1. draw each orbital as a simple circle

2. bigger circles have higher energy

3. when an electron shifts between energy levels, it gives off light go frequency

f=ΔE/h

energy levels

a specific amount of energy a particle, like an electron, can have within an atom or other quantum mechanical system

• depending on the arrangement, you can get either emission lines or absorption lines

bohr atom: absorption

consider white light shining on an atom

• light that is exactly the right colour (f=ΔE/h) will be absorbed, and the electron will go to a higher orbital

• the other colours will pass right by

• thermal radiation from a hot dense source

• emission line spectra from hot low density gas

• absorption line spectra from cool low density gas with a hotter source behind it

understanding the sun’s spectrum

• the sun’s spectrum is continuum plus absorption lines

• continuum is due to opaque, high density hot interior (blackbody)

• absorption lines are due to cooler gas in the photosphere

types of spectra

• the difference in energy levels in the same for both emission and absorption

• the colour (frequency) is the same for both emission and absorption 

• both emission and absorption spectra can be used as chemical fingerprints

the moon’s spectra

2 parts:

• reflection of the sun’s thermal spectrum

• thermal emission from the warm rock

no atmosphere, so no absorption lines

Nebula

nebula produce emission lines

• these lines can be used to determine the cloud’s composition 

absorption spectra from gas clouds in space

light from star travels through the clouds

• absorption line can be used to determine cloud content

the spectrum of mars from space

• hot gas above the main atmosphere 

• sun’s spectrum is scattered- but the red rock absorbs blue light

• the CO2 atmosphere produces absorption lines

• mars is around 255K, so it produces a 255K thermal spectrum

source of light

temperature:

• the location of the peak of the thermal spectra

• emission and absorption lines

Density:

• thermal spectra vs emission/absorption lines

• the width of the lines

composition:

• each atom type has unique lines

doppler effect

the change in the frequency of a wave (like sound or light) due to the relative motion between a source and an observer.

• sound is a pressure wave

• pitch is the frequency

• when the source of a wave is coming towards you, the pitch is higher

• when the source of a wave is going away from you, the pitch is lower

same happens with light

• if the source is moving closer, the light shifts higher frequency (i.e. it is “blue-shifted”)

• if the source is moving away, the light shifts to lower frequency (i.e. it is “red-shifted”)

molecular clouds

• in galaxies

• mix of gas and dust

  • ~3/4 hydrogen

  • ~1/4 helium 

  • traces of other elements (including carbon dust)

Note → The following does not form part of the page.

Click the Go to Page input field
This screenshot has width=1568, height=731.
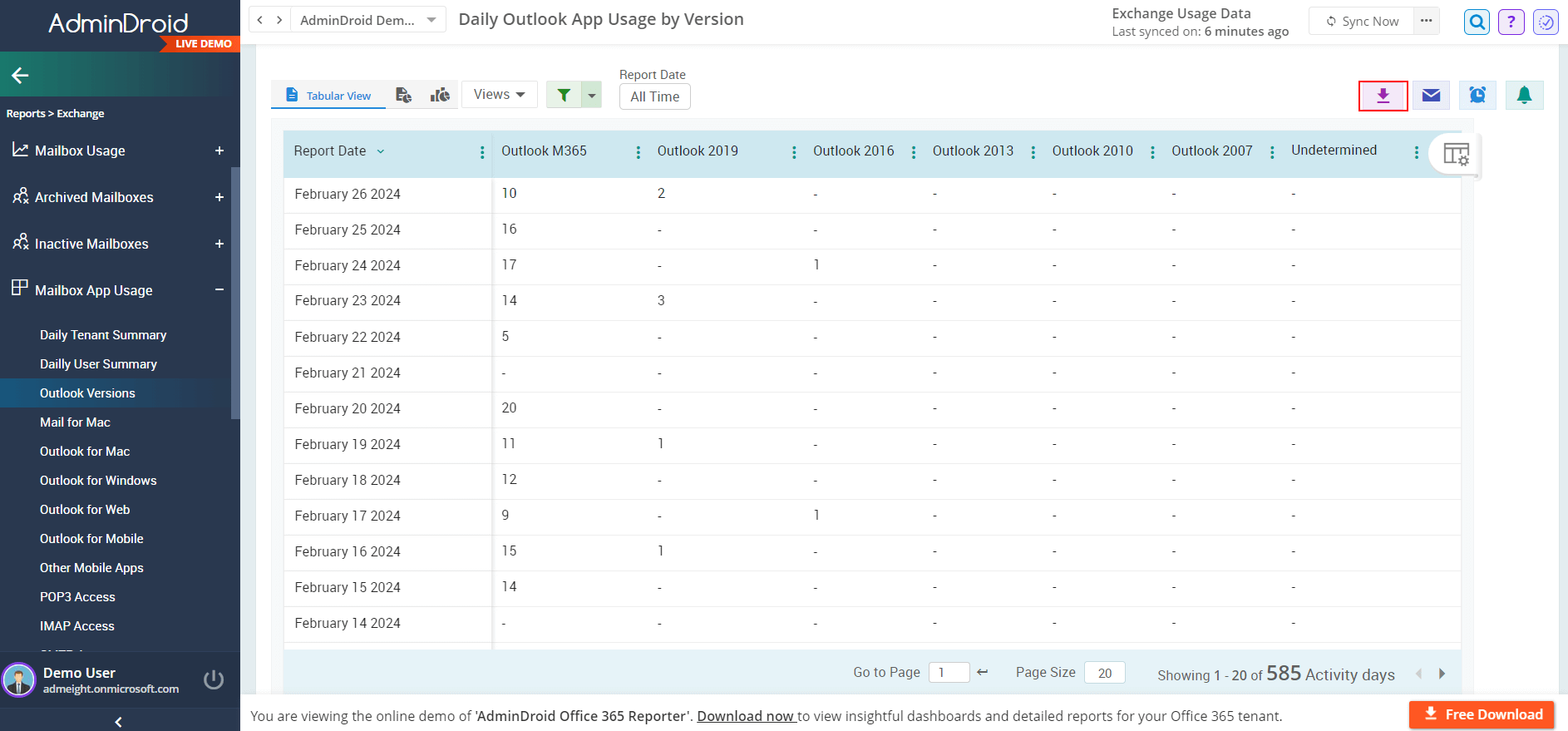949,673
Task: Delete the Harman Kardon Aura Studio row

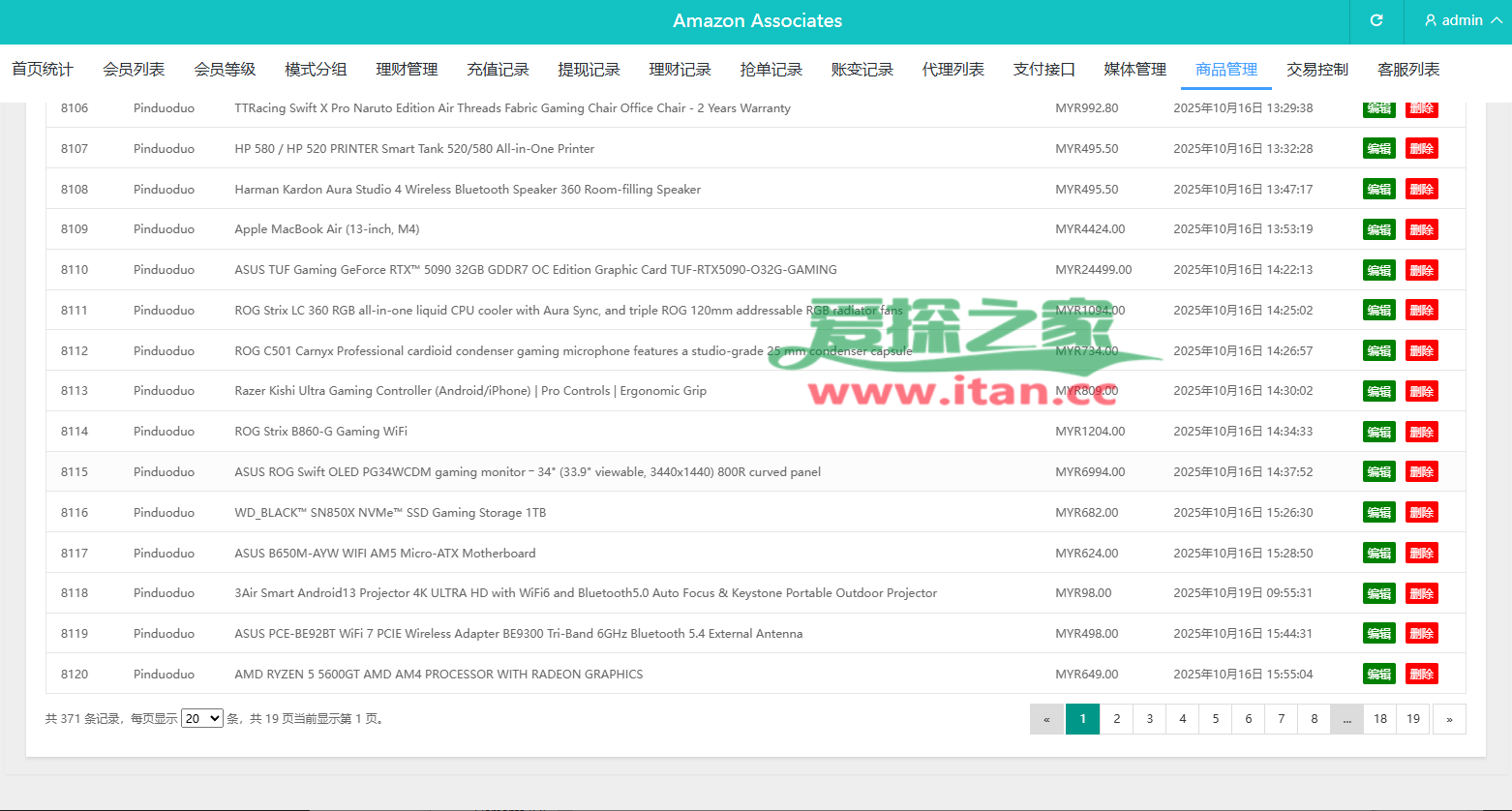Action: coord(1421,190)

• appear black (because the dust blocks light)

pressure, temperature, and density

Gas and plasma are made of particles

• these particles are moving

• when they bounce off something, they apply pressure

• higher temperature:

  • moving faster

  • higher pressure

• higher density

  • more particles 

  • higher pressure

P=kTN/V

parts of the sun

core:

• fusion takes place here

• Around 10 million C

• over 100x denser of water

Radiative zone:

• hot but calm

• a few million C (no fusion)

• around the density of water

convection zone:

• hot plasma rises, brining heat to surface

• hundred of thousands of C

• density of styrofoam

hydrostatic equilibrium in a star - density above

density ___ ‘equilibrium’ → rate of fusion increases → temperature increases → pressure increases → core expands → density drops back to equilibrium → equilibrium restored 

hydrostatic equilibrium in a star - density below

density ___ ‘equilibrium’ → rate of fusion decreases → temperature decreases → pressure decreases → core contracts → density increase back to equilibrium → equilibrium restored

Nebular Hypothesis

the widely accepted model for how solar systems form, proposing that they originate from a large, rotating cloud of gas and dust called a solar nebula

planet formation

• the force of gravity pulls a molecular cloud (made of gas and dust) together

• as it collapses, it beings to spin faster (conservation of momentum)

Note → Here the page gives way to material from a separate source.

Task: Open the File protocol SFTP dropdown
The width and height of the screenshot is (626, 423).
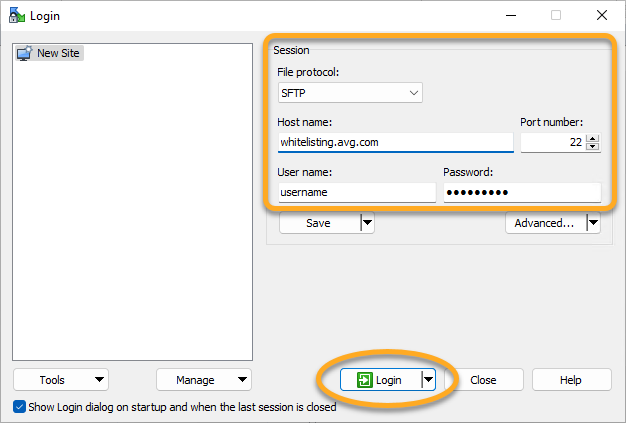Action: point(350,93)
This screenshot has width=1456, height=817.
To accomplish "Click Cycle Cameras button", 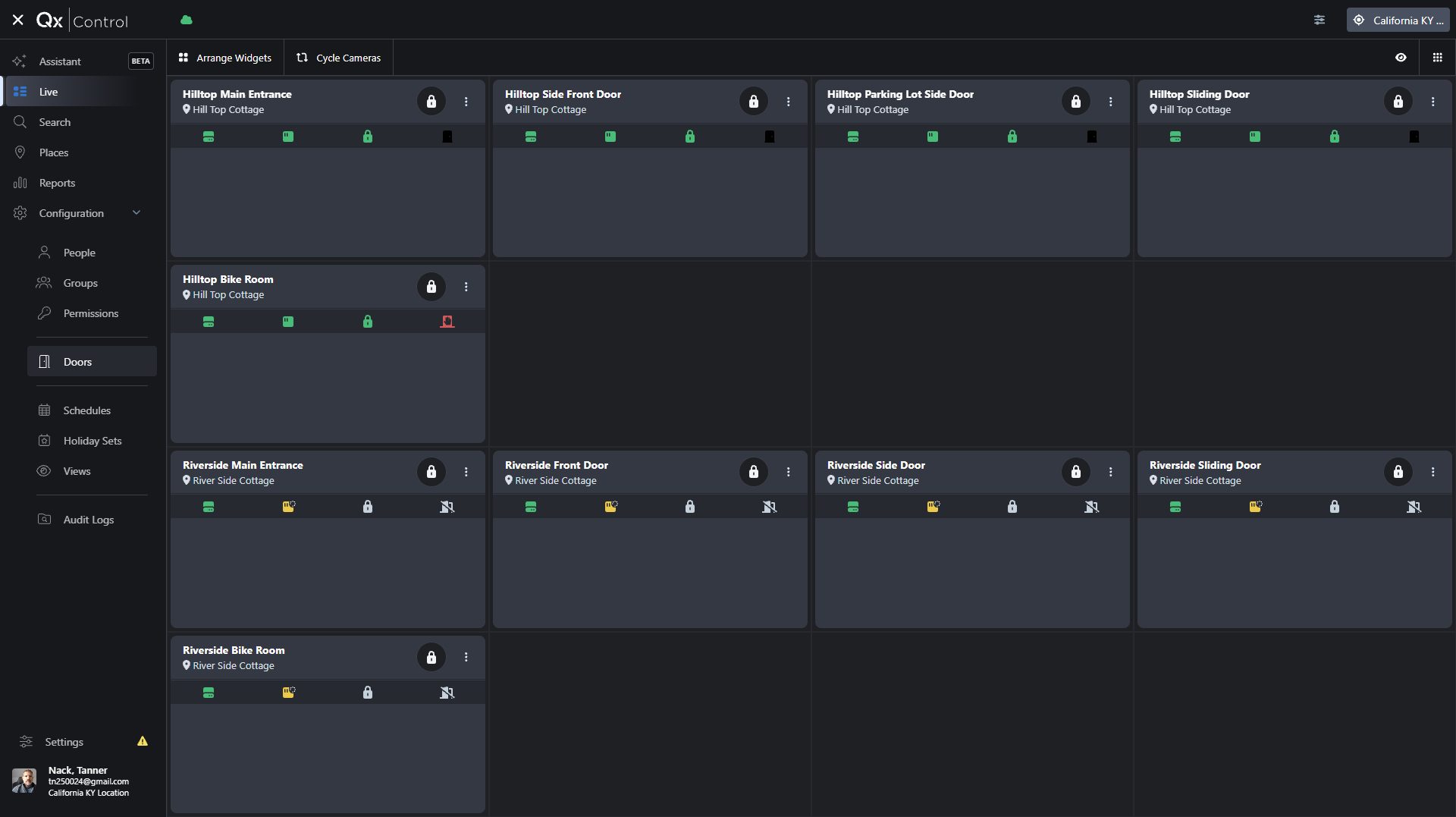I will 339,58.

• collisions between particles flatten the orbit

• forming a spinning disk of gas and dust

• small bits of material stick to larger bits of material

• eventually, gravity pulls them together to form planets

frost line

• the closer to the protostar, the hotter it is

• the distant disk is cold enough for light molecules to condense/freeze

• in the near disk, only heavier molecules like metal can condense

• the disk is 98% hydrogen and helium

• it is only 2% everything else

• outside the frost line, most of everything else can condense 

• inside the frost line, only metals can- this is a lot less

  • terrestrial planets form inside the first line

  • jovian planets form outside the frost line

the heavy bombardment period

early on, there were very large numbers of planetesimals (asteroids and comets)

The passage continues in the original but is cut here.